In theory, malicious actors also can't modify the (live) system, but I can't make a statement about that.
You can also take a look at SecureBlue if security is very important to you.
Updates get installed automatically and staged, so you can just boot into a fresh and updated image every day when shutting off the PC before bed without even noticing :)
Go to universal-blue.org and select your wanted image there. They have a Nvidia-image for every variant, where the drivers are already baked into the base image.
They support Secure Boot, and if the driver breaks, which it shouldn't, because then thousands others would do that too, you can just select yesterday's image and don't have to worry about fixing something. Your OS will always boot and be usable!
Take a look at my post for further information: https://feddit.de/post/8234416
I read about universal-blue but I am not confident about using it, as it is not official and not made by the Fedora developers, but I am also not sure if that matters much.
The security from reproducibility does make sense to me, although what I had in mind was more about the malicious actors not being able to modify the system part.
Thanks a lot for the detailed reply! Lemmy seems to be a lot less judgmental and a lot more helpful than Reddit!
That isn't an issue at all. You can understand uBlue only as a framework, not distro.
It's just a "factory" to create custom downstream images automatically.
It's even mentioned (but not endorsed) by the Fedora team officially.
It's fully open source and you can view/ modify the changes easily yourself.
One of the main plus points is that the official Fedora Devs aren't allowed to ship certain things, like codecs, due to licensing. uBlue isn't official and thus is allowed to do that.
uBlue isn't some obscure fork that gets forgotten after a few months. It builds itself. For example, I know shit about anything and can't even code. BUT, I've made my own uBlue spin, so I'm a distro maintainer so to say, but I never have to do anything.
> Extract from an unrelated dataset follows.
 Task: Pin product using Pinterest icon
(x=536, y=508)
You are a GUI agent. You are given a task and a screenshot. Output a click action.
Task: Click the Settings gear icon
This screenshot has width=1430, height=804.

Just use that instead, there aren't any disadvantages (besides some nice to have optional apps, like calculator app, missing). That doesn't mean vanilla Silverblue isn't usable by any means of course.
You, and malicious actors, can still modify the system a bit and it isn't bullet proof. No software is.
You can still execute some scripts/ commands (e.g.
rpm-ostree install teamviewer && reboot
), give them sudo, and let someone steal your banking data.It's just harder and there are more stepping stones for hackers and co. to archive what they want.
For example, every deep change in the OS requires a reboot. You can chronologically list what has been changed the last times (just like on git) and revert those changes. And needing to reboot when you installed a free game somewhere is a bit sus.
You just can't modify the live system.
But yeah, it still should be somewhat more secure. As long as you don't run random shit from the internet (e.g. scripts) without looking first or practice other insecure things, you don't have to worry much.
Glad to hear! Did Reddit really go downhill so fast? Oof
That clears up my concerns and questions about both Silverblue and uBlue. Though it sounded convenient for my use case, I avoided uBlue as I thought it was a random fork that might not be reliable in the long term. I will be testing it to see if it works for me or if I can adapt to it. Thanks a lot!
I use uBlue and have never had an issue.
The great thing is that you can just rebase back to stock Silverblue at any time if you want to go back.
As I said, you can't view the uBlue images as forks per se.
It's more the result of a building script saying "Use the original Silverblue image, add this package, remove this package, rebuild" every day.
So the uBlue images aren't much older (less then a few hours normally, less then a day on major releases) then the upstream original versions.